Before we get to all of it… if you happen to be anywhere near Raleigh*, I will be talking WHY WE LOVE FOOTBALL and anything else tonight, 7 p.m., at the marvelous Quail Ridge Books. Tickets are $30, which is the price of the book (and, lo and behold, you get a book that I will sign and personalize if you like).
*What is “near Raleigh?” Like, how far away from Raleigh can you be and still reasonably attend tonight’s event? This is a philosophical question that was first posed, I believe, by Socrates in 434 BCE. I will say two or so hours. We’re about three hours from Raleigh, and we will be at tonight’s event… though it is also true that I wrote the book and, thus, have to be there.
Also, by request, we’ll keep the JoeBlogs sale going for another day, though we are moving on from Pete Rose and changing the sale price of an annual sub to $43.67—in honor of Ichiro’s total 4,367 hits.
Let’s talk some baseball!
The Great Luis Tiant
Sadly, we don’t get to choose the first thought that pops into our heads when the news comes.
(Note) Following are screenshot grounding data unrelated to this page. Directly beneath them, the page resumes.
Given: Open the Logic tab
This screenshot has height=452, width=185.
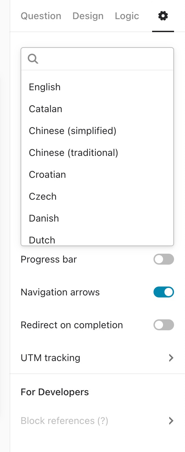Looking at the screenshot, I should point(127,16).
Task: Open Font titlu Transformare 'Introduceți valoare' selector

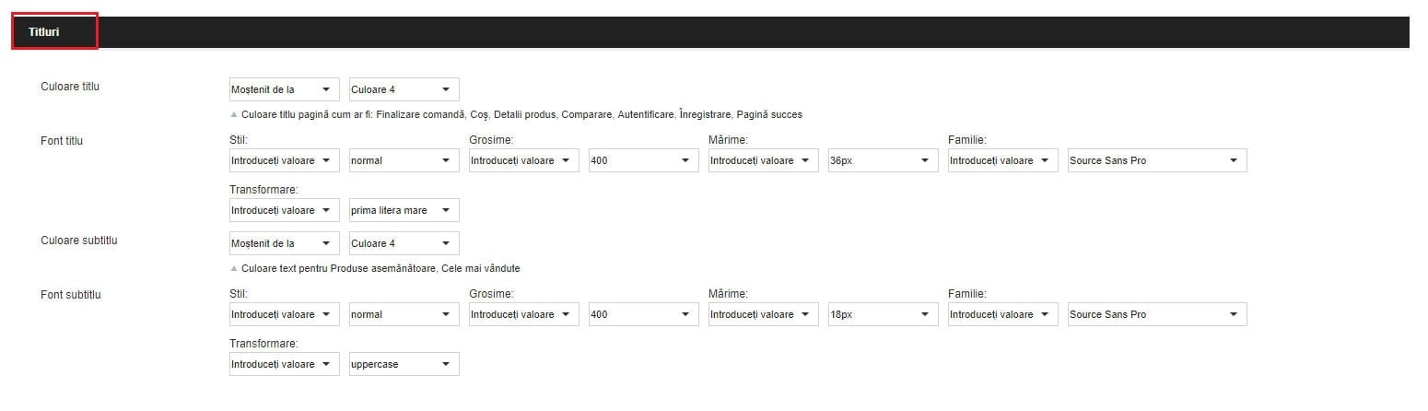Action: pyautogui.click(x=284, y=210)
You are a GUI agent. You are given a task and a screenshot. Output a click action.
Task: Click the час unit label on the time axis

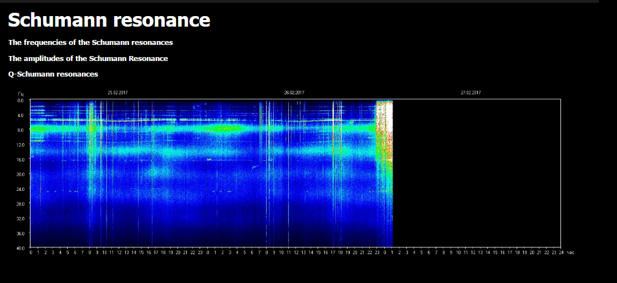[570, 252]
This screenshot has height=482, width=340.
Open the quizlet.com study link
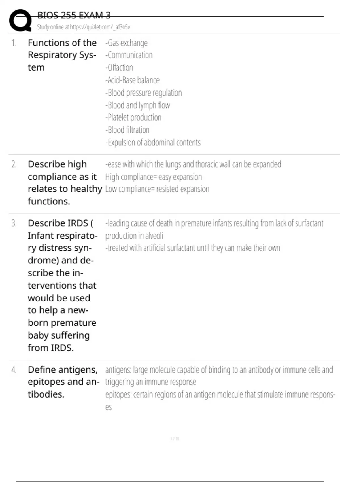(83, 27)
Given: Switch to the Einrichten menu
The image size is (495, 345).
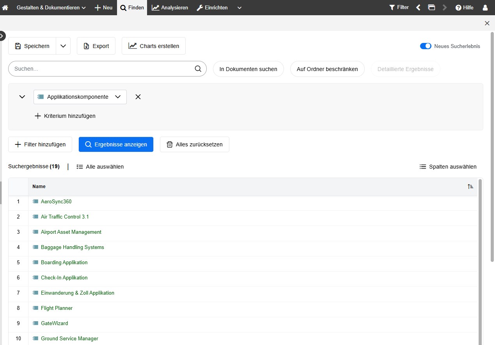Looking at the screenshot, I should coord(212,7).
This is the enduring theme of the original “Ghostbusters,” I think, maybe. When I first heard the news that Luis Tiant died on Tuesday at the age of 83, my first thought was not his beautiful pitching motion. Reggie Jackson called him the Fred Astaire of pitching. Roger Angell wrote a wonderful piece about Tiant’s many windups, one that he named, “Call the Osteopath,” and another that he called “the Slipper Kick.” I wish that had been the first thing that came to mind.
Or I wish I had thought about his many different pitches. “Hell, he’s got about 50 of them,” Thurman Munson grumbled. Tiant would have broken Statcast, which would have tried to put names to his baffling array of fastballs, curveballs, sliders, changeups, palmballs, knuckleballs, splitters, spitters, critters and jitters.
I wish I would have thought about that big smile, that huge cigar, that glorious mustache. I wish I would thought about seeing him all those times at El Tiante, his sausage shop outside of Fenway Park. He was always there, it seemed, always ready to take a photograph and sign an autograph and reminisce.
I wish I had first thought about the 1975 World Series and how he almost singlehandedly kept those surprising Red Sox going against one of the greatest teams in baseball history, the ’75 Reds.